In this context, it makes good, simple sense what Flavian meant by natures and why he objected to "one nature" compounded of two- there is no such "godheadmanhood" in Orthodoxy.

And it also seems like "natures" are synonymous with essences, substances, and categories/collections of properties (eg. divine-ness).

However, is there another potential meaning of "nature" that can justify or even encourage speaking of a whole, compound nature?

Theodoret said explicitly that "Hypostasis means nature"
(as opposed to saying Nature means hypostasis). However, first, by this did he meant that hypostasis only means substance/essence/nature, or did he have in mind that a "nature" was its own entity and that hypostasis must always be used in that sense and not as substance?

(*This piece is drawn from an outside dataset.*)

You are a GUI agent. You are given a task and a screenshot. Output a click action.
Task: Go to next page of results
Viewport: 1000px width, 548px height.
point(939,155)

Theodoret also repeatedly uses the phrase "hypostases or natures" together, but it isn't clear that hypostasis here means the same thing it does at Chalcedon where it teaches "one hypostasis".
Hypostasis etymologically means 'substance', and we also commonly equate substance with essence in Christian theology.

The Coptic argument is that "nature" to Cyril and to the Copts meant "hypostasis" in the sense of concrete reality or entity in their discussion of the union of two natures. So one of our tasks must be to see whether that definition of natures can be confirmed.

Consider Cyril's use of the word natures, where he gives examples of "body" and "soul".
Let us once more take the example of an ordinary man. We recognise two natures in him; for there is one nature of the soul and another of the body,
https://afkimel.wordpress.com/2016/01/11/st-cyril-of-alexandria-the-one-incarnate-nature-of-christ/
The body has its own nature, the soul does, and a man has his own one nature, even though it has a body and a soul, each with their own natures.

By speaking of the "one nature of God the word incarnate", or as others translate it, the "one incarnate nature of the Word", the point of the expression "one" seems to reflect to me the idea of a whole compound nature, otherwise the idea of "one" would be superfluous.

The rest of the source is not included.